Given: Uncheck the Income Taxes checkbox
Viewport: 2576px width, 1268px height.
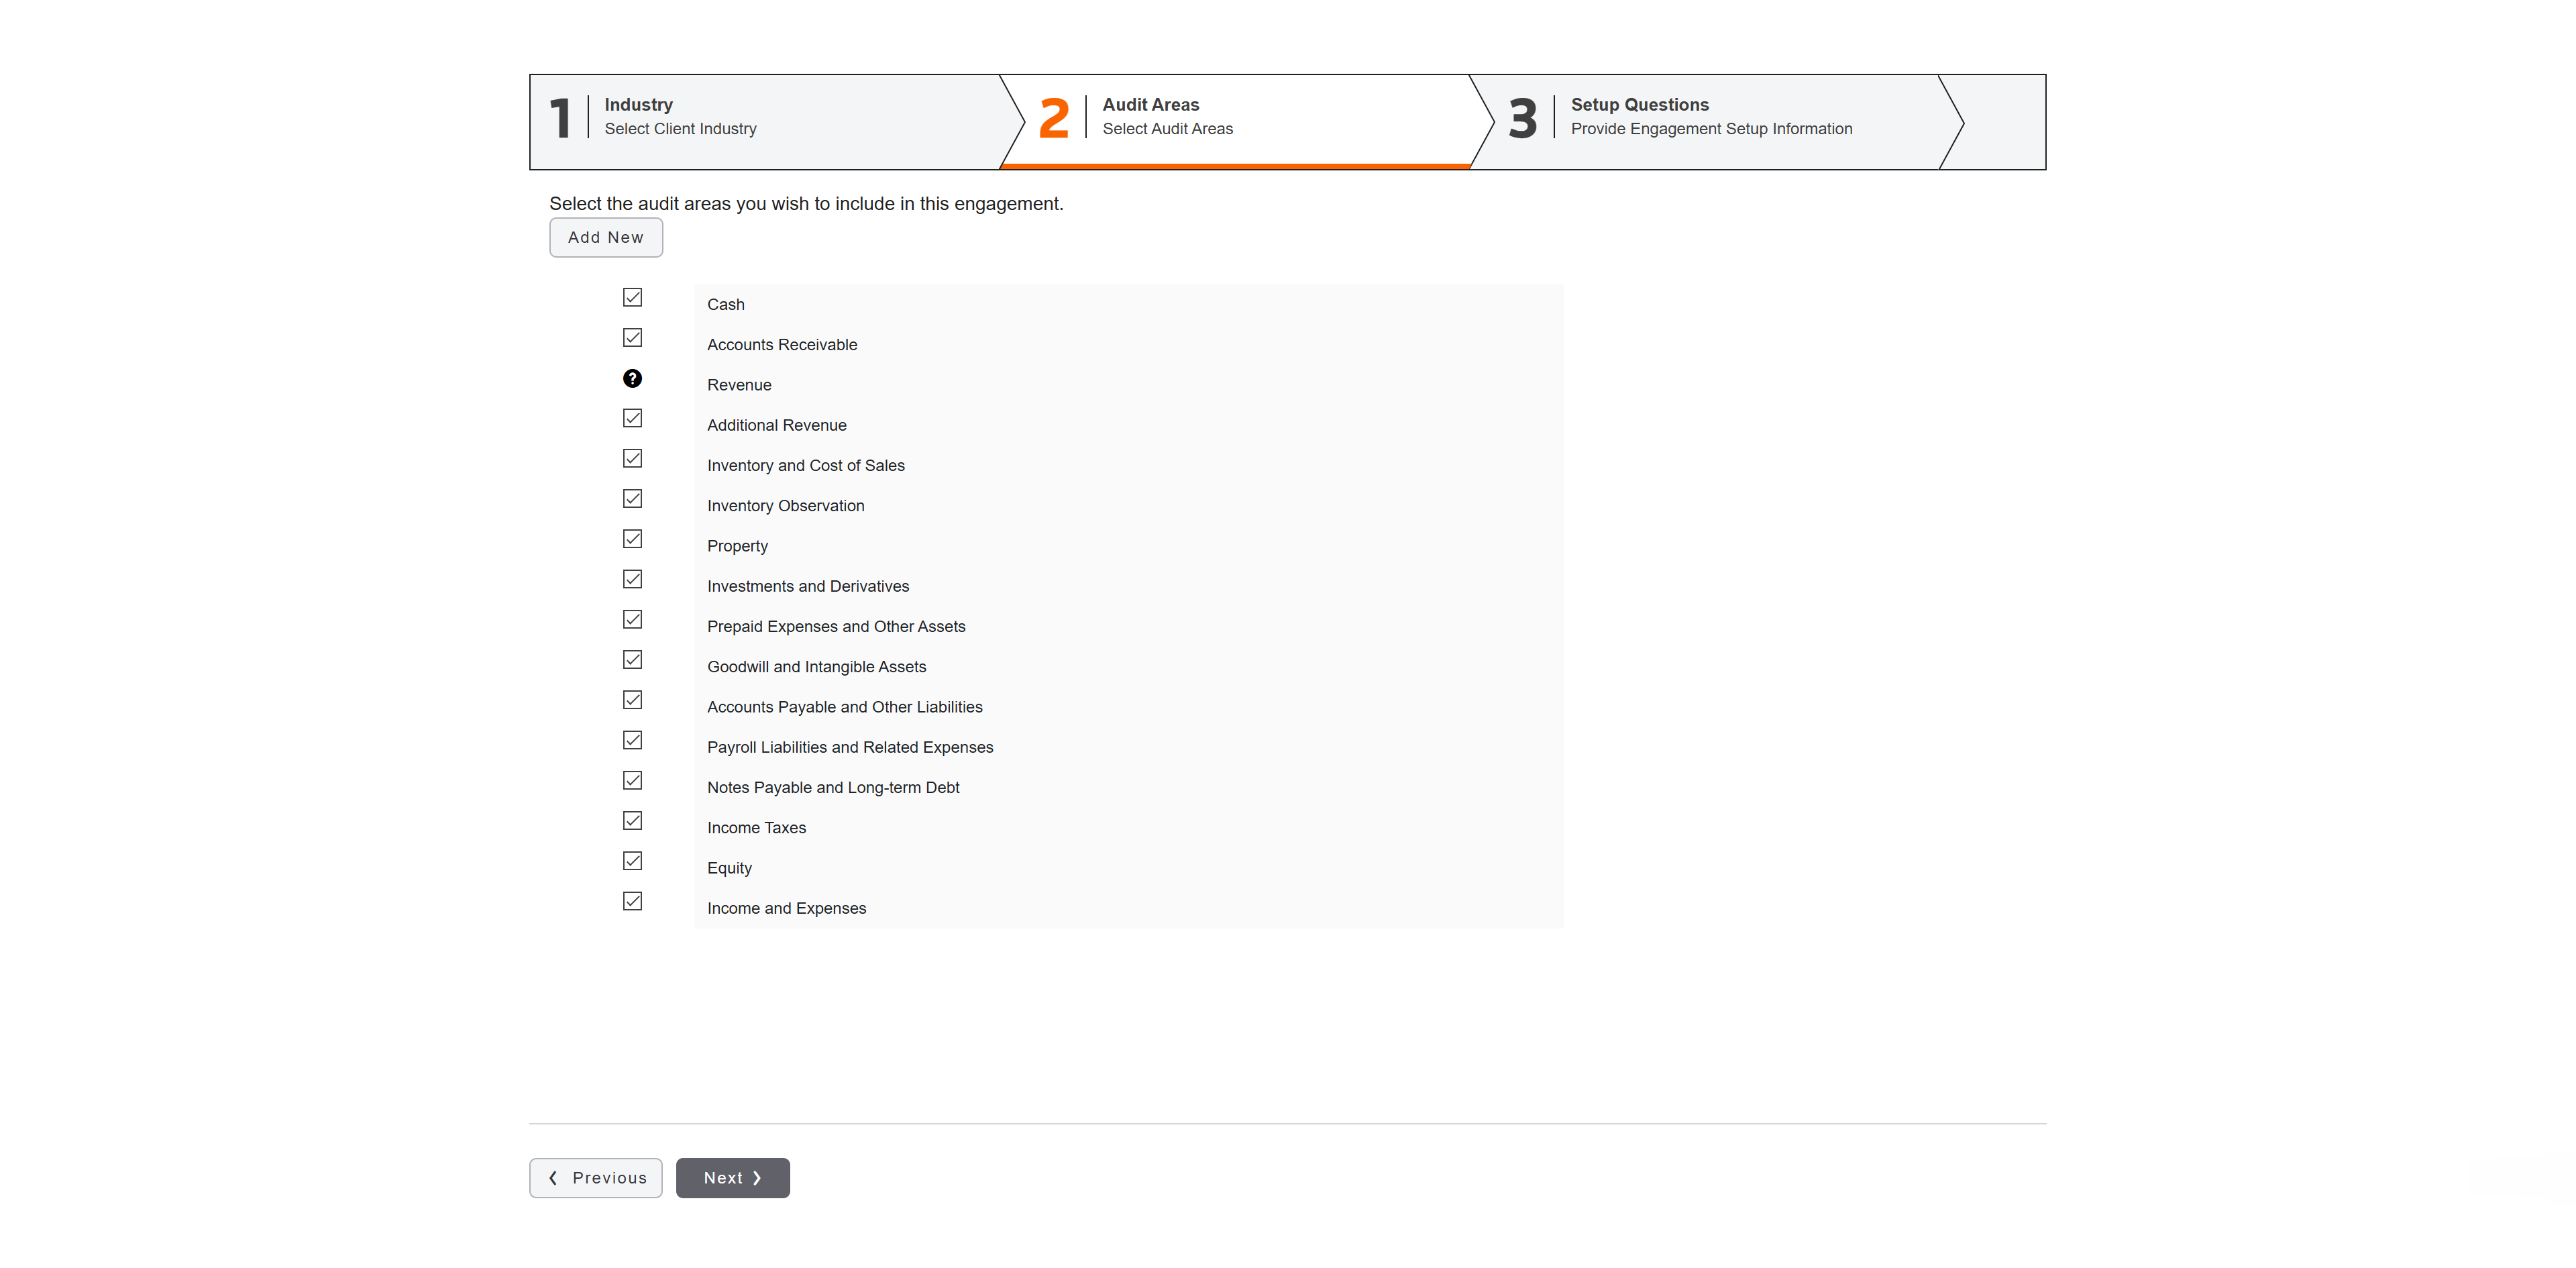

.....

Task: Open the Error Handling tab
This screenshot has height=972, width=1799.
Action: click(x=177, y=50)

.....

Problem details
Look above for the line containing "Given: Uncheck the Income Taxes checkbox". Output from there through the line containing "Viewport: 2576px width, 1268px height.", exactly and inclusively.

Response area
Given: Uncheck the Income Taxes checkbox
Viewport: 2576px width, 1268px height.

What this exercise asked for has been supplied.